CPGmatters: Occasion-Based Marketing Triggers Coca-Cola’s Solutions

May 23, 2012

Through a special arrangement, presented here for discussion is a summary of a current article from the monthly e-zine, CPGmatters.

Shopping occasions and trip missions to the grocery store took on greater meaning for Coca-Cola Co. after the beverages giant uncovered research showing that six of ten trips (57 percent) are occasion-based with shoppers looking for solutions.

Speaking at a shopper marketing conference in Chicago hosted by the Path to Purchase Institute, Andrew McMillin, vice president, shopper marketing, large stores, Coca-Cola, said the goal is to "unlock that occasion" along the path to purchase or at the point of purchase (POP). For Coca-Cola, the good thing is that any occasion with people coming together is an opportunity for a beverage.

Jeff Fechalos, director of shopper insights, Coca-Cola, said grocery shopping is all about meal consumption.
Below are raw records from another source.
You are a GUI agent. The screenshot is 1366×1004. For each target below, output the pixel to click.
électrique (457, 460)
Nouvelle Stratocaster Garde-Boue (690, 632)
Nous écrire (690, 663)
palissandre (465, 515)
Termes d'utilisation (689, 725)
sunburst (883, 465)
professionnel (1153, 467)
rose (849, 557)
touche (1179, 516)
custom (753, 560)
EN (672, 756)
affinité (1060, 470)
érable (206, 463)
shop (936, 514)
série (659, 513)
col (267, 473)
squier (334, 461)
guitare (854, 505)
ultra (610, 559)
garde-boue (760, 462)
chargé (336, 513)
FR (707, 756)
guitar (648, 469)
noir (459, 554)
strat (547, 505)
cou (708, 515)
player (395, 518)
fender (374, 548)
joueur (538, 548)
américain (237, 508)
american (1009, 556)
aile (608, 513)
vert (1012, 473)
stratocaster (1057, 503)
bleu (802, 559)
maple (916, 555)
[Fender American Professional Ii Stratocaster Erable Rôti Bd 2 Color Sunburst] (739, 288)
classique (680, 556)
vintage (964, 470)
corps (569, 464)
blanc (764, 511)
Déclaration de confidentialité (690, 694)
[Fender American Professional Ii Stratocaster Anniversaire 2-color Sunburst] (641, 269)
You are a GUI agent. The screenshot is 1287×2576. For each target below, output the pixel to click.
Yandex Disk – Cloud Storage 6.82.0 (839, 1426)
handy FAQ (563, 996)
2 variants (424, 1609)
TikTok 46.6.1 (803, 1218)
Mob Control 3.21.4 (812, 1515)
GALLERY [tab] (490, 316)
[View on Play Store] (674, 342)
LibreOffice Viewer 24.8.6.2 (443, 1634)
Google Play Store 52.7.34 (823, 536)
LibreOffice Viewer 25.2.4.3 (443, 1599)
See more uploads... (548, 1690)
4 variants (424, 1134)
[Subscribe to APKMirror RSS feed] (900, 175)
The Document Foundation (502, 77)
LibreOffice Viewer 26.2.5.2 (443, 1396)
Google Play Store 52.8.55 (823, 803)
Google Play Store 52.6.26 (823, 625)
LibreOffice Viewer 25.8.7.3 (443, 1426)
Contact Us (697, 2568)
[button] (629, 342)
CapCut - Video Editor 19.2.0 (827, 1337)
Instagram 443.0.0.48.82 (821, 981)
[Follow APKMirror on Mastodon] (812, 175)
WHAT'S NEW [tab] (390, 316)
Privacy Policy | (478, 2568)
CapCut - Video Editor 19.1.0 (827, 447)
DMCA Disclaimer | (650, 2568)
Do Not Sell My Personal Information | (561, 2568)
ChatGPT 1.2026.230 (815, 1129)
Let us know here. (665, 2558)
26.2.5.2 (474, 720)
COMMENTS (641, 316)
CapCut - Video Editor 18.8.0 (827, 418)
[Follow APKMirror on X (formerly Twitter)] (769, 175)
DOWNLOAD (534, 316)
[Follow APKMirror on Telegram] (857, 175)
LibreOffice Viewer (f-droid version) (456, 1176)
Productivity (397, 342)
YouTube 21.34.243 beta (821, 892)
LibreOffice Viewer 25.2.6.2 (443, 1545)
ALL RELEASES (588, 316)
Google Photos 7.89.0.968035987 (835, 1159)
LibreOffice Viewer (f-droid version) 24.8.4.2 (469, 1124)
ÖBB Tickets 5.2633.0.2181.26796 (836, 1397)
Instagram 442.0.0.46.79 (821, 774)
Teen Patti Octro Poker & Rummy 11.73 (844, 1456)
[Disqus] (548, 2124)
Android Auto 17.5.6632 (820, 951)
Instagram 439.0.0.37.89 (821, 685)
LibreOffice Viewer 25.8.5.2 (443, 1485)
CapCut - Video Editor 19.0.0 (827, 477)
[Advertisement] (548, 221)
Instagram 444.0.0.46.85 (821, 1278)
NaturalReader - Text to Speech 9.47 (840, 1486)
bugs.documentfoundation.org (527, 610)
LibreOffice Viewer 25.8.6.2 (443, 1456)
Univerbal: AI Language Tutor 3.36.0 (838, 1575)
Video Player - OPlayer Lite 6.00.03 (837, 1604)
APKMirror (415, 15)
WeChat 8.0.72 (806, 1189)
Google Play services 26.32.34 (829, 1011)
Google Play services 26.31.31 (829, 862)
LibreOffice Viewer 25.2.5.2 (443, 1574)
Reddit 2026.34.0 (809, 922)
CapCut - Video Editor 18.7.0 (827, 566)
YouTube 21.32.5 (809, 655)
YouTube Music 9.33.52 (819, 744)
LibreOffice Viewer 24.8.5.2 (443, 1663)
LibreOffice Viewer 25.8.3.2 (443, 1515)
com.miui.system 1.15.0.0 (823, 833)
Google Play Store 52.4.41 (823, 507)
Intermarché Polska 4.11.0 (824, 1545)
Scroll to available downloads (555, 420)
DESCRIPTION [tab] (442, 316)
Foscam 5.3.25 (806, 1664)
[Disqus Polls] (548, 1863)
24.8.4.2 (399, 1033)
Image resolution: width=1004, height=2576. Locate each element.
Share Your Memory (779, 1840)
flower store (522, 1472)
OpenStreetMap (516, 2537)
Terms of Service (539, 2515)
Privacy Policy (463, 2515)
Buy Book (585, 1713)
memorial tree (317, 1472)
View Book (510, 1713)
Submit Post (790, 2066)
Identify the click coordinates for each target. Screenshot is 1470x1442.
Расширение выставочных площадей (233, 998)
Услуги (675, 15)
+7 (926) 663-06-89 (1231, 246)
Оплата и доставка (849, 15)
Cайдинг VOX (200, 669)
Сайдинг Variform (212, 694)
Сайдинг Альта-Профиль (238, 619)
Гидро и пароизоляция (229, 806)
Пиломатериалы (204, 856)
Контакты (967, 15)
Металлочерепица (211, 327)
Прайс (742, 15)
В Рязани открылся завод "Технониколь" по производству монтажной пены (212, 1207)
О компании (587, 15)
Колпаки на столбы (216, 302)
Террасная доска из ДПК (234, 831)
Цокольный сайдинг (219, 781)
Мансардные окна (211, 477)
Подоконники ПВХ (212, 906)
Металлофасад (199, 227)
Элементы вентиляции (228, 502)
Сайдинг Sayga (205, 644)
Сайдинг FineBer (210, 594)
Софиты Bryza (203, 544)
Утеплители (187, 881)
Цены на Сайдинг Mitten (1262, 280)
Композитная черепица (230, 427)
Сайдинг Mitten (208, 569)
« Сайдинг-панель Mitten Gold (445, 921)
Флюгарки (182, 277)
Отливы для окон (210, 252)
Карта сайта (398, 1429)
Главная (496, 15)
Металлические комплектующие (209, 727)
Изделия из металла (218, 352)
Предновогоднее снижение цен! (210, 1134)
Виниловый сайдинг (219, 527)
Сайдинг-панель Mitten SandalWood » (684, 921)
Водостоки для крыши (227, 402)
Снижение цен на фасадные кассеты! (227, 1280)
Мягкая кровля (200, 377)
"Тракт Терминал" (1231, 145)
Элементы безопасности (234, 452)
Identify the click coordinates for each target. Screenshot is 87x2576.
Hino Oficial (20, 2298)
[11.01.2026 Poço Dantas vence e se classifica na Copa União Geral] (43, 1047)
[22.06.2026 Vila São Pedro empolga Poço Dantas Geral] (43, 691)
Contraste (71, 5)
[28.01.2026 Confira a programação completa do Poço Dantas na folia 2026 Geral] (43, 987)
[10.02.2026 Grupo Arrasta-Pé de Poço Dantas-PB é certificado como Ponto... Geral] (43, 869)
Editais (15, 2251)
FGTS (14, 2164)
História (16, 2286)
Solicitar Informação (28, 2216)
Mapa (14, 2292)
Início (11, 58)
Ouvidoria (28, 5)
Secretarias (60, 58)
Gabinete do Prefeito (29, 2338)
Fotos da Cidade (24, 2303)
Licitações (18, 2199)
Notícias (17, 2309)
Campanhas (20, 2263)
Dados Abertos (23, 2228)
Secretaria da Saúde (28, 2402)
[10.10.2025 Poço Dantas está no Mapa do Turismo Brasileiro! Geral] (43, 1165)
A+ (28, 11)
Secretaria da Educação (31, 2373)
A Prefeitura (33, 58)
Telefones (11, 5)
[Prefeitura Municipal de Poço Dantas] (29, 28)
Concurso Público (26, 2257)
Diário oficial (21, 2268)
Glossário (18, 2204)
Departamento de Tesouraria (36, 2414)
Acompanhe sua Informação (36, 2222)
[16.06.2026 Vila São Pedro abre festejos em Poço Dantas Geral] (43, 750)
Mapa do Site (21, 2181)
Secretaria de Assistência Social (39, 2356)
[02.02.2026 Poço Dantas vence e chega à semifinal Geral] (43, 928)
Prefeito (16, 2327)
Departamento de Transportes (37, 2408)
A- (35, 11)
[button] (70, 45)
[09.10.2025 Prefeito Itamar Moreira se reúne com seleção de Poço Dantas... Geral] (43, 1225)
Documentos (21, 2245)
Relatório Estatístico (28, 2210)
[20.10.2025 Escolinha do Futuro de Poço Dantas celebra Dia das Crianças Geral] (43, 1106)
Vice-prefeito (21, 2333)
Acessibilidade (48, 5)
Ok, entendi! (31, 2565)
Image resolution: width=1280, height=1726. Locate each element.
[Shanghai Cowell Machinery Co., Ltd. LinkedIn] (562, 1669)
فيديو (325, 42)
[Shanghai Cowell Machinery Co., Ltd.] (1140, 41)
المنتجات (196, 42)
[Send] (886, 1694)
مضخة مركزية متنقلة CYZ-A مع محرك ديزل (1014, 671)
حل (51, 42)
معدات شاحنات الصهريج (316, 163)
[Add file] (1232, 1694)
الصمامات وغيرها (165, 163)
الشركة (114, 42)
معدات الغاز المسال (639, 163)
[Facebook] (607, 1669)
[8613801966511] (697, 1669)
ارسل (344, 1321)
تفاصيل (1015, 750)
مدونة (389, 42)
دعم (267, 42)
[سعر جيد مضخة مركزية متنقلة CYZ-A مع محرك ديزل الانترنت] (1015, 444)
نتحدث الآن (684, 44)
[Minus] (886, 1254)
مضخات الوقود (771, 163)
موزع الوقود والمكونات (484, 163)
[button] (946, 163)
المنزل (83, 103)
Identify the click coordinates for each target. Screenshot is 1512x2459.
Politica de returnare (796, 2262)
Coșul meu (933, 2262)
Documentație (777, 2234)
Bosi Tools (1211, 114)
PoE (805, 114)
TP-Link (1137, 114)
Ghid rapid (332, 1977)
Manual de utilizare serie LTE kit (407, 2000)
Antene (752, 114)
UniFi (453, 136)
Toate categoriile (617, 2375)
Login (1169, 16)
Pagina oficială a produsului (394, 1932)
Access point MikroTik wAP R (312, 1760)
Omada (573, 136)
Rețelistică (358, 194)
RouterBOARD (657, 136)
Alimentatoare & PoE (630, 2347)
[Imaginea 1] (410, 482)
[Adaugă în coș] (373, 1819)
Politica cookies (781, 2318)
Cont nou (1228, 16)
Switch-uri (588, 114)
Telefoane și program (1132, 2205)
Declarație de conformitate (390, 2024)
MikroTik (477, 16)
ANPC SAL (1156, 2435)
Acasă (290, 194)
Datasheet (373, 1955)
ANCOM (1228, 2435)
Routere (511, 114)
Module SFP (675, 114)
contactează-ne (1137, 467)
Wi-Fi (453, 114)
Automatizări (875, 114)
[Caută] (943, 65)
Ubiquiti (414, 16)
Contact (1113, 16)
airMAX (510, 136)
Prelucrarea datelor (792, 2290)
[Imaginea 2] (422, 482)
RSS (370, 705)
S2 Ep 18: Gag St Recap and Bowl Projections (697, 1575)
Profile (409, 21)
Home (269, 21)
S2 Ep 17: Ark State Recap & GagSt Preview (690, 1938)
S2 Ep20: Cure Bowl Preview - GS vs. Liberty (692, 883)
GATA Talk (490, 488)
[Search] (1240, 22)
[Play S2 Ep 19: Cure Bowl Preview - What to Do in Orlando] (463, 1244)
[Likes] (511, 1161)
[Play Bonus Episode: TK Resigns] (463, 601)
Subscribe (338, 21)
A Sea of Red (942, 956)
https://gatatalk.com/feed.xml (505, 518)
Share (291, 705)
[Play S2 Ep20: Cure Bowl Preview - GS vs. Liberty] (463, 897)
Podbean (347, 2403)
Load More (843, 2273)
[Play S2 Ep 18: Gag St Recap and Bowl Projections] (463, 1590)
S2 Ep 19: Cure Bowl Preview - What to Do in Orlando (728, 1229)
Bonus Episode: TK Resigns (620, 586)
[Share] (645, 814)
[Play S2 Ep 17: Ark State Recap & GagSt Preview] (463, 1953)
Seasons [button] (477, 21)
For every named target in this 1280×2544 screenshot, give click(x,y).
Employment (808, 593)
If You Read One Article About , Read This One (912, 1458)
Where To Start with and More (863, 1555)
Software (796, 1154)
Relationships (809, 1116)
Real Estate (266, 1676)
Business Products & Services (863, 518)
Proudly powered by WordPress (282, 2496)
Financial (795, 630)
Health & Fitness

Understanding how people are consuming food and pairing it with a beverage is key.

"If we can put those two together — trip mission and consumption occasion — that’s very powerful," he said, adding that understanding how shoppers move through the store can help Coke offer products grouped into relevant solutions at key engagement points along the path to purchase.

According to Mr. Fechalos, Coke has three different ways of looking at how people shop in the grocery store: trip mission; where they shop in the store (that varies by mission); and how people move through the store. By putting all these things together, marketers can build a complete picture of how someone is acting in the store — what they are doing and what their needs are.

Coca-Cola further sees shoppers’ trip missions organized against four priorities: saving time, saving money, serving their family or serving some need for themselves. Different kinds of trips include stock up, immediate need, forgotten item, special occasion, and so on.

"We can tailor our strategy based on trip mission," he said. For example, a stock up trip calls for a tie in to center store solutions.

Mr. McMillin said Coca-Cola brings solutions to life in the store with a three-step process:

Integrate: The foundation and starting point for a solution is integrating the mission and the occasion along the path to purchase. This is the hardest part. There is an art and science to it.

Implement: Coca-Cola develops solutions that have synergy with the right marketing partners; for example, a beverage with chips, cookies or crackers.

Inspire: The goal is to bring the solution to life for the shopper. "If we don’t inspire shoppers at the point of purchase or along the path to purchase, we sub-optimize," said Mr. McMillin.

Discussion Questions: What are the best ways for supermarkets to reach customers during occasion-and-trip-based shopping missions? What are some obvious and less obvious ways to reach shoppers during these times?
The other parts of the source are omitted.